Refuseniks
The Jews of Hope: The Plight of Soviet Jewry Today
Martin Gilbert
Macmillan £8.95
The Yugoslav dissident socialist, Milovan Djilas, once commented that since they are pervaded by the spirit of internationalism, the Jews are doomed to be persecuted whenever a regime isolates itself. Martin Gilbert’s book shows that this dictum remains unchanged.
Under the late Yuri Andropov, the oppression of the Jewish movement in the USSR became harsher despite the flaunted belief that the former KGB chief was the vigorous apostle of change. Although 400,000 Jews indicated that they wished to leave, the Kremlin granted a paltry 1,300 exit visas in 1983. As Andropov’s star rose in ascendency, the emigration rate decreased accordingly. Neither did the megaphone war between the superpowers help, as Colonel Lev Ovsishcher, a Red Army veteran and refusenik since 1970, makes clear, “There must be made some steps among the nations’ leaders to avert a new war. I believe that then Jewish emigration will begin again.”
Gilbert’s book is the detailed record of a brief visit to the refusenik community Iasi, year. By allowing the Soviet Jews to speak for themselves, a personalised testimony of persecution, harassment and frustration is catalogued. In the absence of free emigration and enforced dismissal from work, seminars covering a panoply of subjects were instituted by the refuseniks to fill the aimless limbo they inhabit. As Gilbert learned from the Jews in Moscow, even this proved too much for the KGB to cope with. Soon the scientist Brailovsky earned five years exile in Kazakhstan while the Hebraist Iosif Begun received another twelve years at his third trial for services rendered to Jewish culture. So many in this book have waited a decade or more simply to leave. The list of official excuses for refusals is endless.
Even family reunification is an insufficient reason. Viktor Barshevski was brought up in an orphanage in the mistaken belief that his mother had been murdered by the Nazis. In 1979, he discovered that his mother was alive and well and living near Tel Aviv.

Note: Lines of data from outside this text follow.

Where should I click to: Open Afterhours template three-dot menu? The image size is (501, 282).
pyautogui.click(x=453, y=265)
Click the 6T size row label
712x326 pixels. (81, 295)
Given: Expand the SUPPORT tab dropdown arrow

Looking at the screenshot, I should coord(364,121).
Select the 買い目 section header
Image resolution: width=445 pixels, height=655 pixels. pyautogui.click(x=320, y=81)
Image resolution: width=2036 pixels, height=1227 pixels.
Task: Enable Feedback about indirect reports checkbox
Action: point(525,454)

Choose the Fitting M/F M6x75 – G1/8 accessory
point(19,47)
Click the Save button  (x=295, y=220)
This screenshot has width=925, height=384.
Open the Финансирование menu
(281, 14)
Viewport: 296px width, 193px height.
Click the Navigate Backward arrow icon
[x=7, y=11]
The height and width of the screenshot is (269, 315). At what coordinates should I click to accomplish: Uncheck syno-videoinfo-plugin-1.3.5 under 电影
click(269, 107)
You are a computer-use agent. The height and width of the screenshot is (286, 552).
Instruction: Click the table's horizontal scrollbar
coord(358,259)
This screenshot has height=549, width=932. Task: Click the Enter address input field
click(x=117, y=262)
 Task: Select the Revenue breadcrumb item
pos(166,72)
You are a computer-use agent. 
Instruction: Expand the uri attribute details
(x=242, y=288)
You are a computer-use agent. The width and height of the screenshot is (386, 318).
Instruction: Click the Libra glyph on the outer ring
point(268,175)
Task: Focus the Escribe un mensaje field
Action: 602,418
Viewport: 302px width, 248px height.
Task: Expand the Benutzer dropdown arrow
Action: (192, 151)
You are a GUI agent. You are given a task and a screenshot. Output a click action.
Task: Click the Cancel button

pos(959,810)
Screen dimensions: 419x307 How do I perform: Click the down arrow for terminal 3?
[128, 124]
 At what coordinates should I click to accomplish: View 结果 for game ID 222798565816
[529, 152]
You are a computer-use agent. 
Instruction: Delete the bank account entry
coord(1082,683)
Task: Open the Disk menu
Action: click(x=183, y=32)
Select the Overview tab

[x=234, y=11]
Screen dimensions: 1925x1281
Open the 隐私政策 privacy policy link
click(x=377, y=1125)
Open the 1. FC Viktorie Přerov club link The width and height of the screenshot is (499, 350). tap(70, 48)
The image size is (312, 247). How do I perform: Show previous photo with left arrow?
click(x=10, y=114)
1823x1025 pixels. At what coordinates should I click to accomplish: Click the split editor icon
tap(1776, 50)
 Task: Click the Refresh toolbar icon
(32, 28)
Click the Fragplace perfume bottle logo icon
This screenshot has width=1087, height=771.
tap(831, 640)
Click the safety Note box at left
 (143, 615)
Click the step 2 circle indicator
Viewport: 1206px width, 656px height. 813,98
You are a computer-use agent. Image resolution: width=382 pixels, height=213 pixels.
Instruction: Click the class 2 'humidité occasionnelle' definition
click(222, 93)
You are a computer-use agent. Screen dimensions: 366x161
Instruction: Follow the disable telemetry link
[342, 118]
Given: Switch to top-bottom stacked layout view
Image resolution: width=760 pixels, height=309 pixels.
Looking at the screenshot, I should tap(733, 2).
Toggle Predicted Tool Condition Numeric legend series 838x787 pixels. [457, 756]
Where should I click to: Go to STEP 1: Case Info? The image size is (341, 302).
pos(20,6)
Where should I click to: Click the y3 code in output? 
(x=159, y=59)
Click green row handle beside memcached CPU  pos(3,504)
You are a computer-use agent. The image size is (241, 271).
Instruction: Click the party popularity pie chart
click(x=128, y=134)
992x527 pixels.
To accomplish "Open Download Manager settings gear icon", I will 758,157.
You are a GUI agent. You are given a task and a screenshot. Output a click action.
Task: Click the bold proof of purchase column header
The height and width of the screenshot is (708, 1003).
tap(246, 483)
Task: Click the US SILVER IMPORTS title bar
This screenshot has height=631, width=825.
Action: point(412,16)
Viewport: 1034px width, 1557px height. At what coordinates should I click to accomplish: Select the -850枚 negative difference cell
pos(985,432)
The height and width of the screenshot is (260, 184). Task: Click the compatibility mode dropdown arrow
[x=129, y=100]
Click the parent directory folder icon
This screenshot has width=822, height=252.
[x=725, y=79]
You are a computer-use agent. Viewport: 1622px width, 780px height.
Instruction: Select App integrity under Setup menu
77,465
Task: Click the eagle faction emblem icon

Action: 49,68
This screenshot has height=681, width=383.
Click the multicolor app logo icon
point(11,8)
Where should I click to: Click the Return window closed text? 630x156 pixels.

Despite a separation of 40 years, the emigration authorities have four times denied Barshevski permission to leave.
In an era when anti-Semitism is thought to be a fading obscenity Gilbert writes that the Leningrad history magazine, Neva, recently argued that the tsarist pogroms were nothing more than “zionist propaganda.” The massacres, according to Neva, actually arose because the Jews provoked the local peasantry. As in McCarthyite America, the use of a suitable label—in this case “zionist”—is a panacea to cover all ills. From the leaders of the Prague Spring to the unofficial Moscow Peace group, from the plotters of the Kennedy assassination to the supporters of Mao—all under the control of the “zionists.” In reality, the ordinary Soviet citizen makes little distinction between his Jewish neighbour and the conspiratorial efforts of these “zionists.” Such absurdities do not help to eradicate that ageless scourge of Old Russia—hatred of the Jews.
Although Gilbert casts himself in the role of a mere observer it is clear that he was deeply moved by all that he heard and witnessed. The experience is symptomatic of the symbiotic effect between western and Soviet Jewry. The former release upon their assimilated hosts the uninspected vaults of Jewish learning while the latter dictate for posterity the accumulated memory of the persecution of generations.
The inclusion of a couple of doubly exposed photographs must make this book unique. The bizarre superimposition of the refusenik Yuli Kosharovsky with scenes from the Henley Regatta may seem a trifle Pythonesque. The KGB confiscated hundreds of photographs at the end of the trip. Those unconnected with Soviet Jews were selectively returned, including by accident those strange shots.
It is disappointing that Gilbert, a noted historian, has made little attempt at analysing the Jewish problem in the USSR as opposed to merely reporting it. Even so, apart from occasional inaccuracies, this book serves as an important primer for the uninitiated.